■ **What is needed**
Pull out the lines starting at the one containing "Unfold the /movies Link at line 29" and ending at the one containing "Action: (x=55, y=15)", both included, and copy them word for word.

■ **Given data**
|---|

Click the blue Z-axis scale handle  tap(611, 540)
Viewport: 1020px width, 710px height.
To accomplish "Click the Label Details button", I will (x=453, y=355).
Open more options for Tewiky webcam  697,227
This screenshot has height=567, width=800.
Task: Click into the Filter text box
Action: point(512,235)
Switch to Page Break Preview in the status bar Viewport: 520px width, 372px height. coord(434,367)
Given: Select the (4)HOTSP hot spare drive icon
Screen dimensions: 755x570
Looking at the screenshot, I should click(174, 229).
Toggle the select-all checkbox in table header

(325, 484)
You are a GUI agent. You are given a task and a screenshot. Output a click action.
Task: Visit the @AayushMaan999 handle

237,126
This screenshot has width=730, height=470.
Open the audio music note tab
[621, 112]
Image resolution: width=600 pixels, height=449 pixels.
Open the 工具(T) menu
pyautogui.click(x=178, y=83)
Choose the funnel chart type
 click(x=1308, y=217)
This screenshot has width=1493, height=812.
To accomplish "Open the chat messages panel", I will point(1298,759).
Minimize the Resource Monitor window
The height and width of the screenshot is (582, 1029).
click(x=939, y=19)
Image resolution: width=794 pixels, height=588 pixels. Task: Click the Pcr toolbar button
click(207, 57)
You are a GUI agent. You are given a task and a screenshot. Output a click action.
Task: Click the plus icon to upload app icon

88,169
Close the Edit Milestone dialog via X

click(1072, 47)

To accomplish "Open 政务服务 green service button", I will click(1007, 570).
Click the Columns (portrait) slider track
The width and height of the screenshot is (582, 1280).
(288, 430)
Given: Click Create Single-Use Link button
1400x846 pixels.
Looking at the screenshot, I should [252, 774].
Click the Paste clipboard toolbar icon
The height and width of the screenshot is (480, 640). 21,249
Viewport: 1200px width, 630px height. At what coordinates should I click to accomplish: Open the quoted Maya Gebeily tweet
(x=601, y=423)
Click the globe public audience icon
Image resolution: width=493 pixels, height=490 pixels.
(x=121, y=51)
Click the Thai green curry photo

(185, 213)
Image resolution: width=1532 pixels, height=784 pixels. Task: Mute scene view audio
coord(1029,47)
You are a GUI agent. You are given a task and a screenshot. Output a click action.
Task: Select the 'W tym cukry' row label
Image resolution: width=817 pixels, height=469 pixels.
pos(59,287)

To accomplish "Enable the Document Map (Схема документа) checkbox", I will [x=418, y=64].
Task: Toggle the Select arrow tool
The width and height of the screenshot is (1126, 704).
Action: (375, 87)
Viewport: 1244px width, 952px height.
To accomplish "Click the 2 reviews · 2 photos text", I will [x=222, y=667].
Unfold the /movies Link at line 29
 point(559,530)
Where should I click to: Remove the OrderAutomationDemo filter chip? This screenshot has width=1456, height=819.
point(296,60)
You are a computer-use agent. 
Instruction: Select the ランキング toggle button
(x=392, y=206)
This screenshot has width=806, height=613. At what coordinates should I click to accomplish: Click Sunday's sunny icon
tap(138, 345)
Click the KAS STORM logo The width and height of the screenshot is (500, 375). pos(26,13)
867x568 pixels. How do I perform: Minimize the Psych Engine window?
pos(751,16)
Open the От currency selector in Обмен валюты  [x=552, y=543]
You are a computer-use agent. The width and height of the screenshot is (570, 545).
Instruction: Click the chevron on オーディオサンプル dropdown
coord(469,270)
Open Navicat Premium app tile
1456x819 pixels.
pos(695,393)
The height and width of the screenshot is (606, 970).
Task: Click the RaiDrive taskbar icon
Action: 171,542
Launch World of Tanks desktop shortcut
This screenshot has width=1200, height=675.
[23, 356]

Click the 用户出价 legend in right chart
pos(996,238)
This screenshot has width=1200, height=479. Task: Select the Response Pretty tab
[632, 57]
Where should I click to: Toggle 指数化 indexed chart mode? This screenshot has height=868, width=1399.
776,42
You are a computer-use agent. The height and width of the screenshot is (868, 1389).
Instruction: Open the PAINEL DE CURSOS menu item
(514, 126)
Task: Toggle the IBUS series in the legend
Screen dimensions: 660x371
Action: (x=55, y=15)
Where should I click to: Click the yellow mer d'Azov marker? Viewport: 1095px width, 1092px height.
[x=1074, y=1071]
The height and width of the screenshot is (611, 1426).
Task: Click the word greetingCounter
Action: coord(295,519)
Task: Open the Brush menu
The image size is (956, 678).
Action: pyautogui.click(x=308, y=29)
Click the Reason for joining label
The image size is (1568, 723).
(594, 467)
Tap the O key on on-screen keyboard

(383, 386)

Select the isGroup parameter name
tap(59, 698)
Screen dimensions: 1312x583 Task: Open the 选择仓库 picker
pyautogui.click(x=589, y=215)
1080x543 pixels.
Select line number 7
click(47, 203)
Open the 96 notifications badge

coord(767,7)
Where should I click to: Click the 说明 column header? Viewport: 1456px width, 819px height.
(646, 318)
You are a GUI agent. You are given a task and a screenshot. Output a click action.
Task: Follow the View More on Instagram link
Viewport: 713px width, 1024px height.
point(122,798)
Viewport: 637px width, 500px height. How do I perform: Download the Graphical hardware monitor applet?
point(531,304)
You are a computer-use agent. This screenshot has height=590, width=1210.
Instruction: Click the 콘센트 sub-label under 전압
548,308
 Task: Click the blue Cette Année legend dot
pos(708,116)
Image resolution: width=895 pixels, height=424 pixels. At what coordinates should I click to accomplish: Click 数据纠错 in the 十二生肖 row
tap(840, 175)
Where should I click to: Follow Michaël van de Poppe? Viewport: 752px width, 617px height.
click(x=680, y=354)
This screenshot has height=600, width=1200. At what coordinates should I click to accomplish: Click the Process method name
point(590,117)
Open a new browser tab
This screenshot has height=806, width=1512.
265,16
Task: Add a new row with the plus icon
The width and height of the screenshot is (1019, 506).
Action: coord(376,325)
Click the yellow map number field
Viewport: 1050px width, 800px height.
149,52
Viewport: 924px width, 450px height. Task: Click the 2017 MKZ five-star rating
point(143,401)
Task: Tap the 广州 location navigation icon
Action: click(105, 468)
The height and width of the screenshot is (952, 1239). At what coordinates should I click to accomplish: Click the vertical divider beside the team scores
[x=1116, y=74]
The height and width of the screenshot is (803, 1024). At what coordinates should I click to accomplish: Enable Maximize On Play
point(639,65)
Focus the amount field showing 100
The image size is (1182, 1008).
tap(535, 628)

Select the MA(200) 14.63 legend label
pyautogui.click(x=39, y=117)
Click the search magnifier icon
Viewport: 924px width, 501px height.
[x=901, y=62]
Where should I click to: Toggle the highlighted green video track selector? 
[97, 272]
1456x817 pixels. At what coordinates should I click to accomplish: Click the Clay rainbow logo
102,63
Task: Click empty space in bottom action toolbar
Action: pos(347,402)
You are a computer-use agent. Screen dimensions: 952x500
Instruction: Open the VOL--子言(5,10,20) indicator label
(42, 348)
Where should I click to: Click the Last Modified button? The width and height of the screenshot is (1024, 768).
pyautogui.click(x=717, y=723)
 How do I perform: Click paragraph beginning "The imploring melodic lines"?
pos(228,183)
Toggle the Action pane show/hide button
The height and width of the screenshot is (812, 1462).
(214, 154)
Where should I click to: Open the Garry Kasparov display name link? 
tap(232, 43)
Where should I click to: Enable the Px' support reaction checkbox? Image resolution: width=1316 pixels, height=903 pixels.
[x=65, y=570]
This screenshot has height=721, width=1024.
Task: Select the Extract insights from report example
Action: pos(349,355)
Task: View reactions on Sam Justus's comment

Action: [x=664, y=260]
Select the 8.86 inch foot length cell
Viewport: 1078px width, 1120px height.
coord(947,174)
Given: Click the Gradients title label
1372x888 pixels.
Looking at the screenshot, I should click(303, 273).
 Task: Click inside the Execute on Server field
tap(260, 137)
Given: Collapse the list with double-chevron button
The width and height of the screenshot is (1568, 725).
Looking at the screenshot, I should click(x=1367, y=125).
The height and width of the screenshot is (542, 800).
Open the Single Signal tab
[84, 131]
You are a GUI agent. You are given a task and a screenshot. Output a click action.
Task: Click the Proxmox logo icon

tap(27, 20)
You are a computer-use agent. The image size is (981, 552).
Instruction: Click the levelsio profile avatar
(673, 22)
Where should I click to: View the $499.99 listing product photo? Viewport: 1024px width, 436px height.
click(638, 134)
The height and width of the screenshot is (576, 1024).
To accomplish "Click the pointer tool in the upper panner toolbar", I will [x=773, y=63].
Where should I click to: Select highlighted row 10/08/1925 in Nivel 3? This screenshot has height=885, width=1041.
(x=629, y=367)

|---|

■ **Complete answer**
Unfold the /movies Link at line 29
 point(559,530)
Where should I click to: Remove the OrderAutomationDemo filter chip? This screenshot has width=1456, height=819.
point(296,60)
You are a computer-use agent. 
Instruction: Select the ランキング toggle button
(x=392, y=206)
This screenshot has width=806, height=613. At what coordinates should I click to accomplish: Click Sunday's sunny icon
tap(138, 345)
Click the KAS STORM logo The width and height of the screenshot is (500, 375). pos(26,13)
867x568 pixels. How do I perform: Minimize the Psych Engine window?
pos(751,16)
Open the От currency selector in Обмен валюты  [x=552, y=543]
You are a computer-use agent. The width and height of the screenshot is (570, 545).
Instruction: Click the chevron on オーディオサンプル dropdown
coord(469,270)
Open Navicat Premium app tile
1456x819 pixels.
pos(695,393)
The height and width of the screenshot is (606, 970).
Task: Click the RaiDrive taskbar icon
Action: 171,542
Launch World of Tanks desktop shortcut
This screenshot has width=1200, height=675.
[23, 356]

Click the 用户出价 legend in right chart
pos(996,238)
This screenshot has width=1200, height=479. Task: Select the Response Pretty tab
[632, 57]
Where should I click to: Toggle 指数化 indexed chart mode? This screenshot has height=868, width=1399.
776,42
You are a computer-use agent. The height and width of the screenshot is (868, 1389).
Instruction: Open the PAINEL DE CURSOS menu item
(514, 126)
Task: Toggle the IBUS series in the legend
Screen dimensions: 660x371
Action: (x=55, y=15)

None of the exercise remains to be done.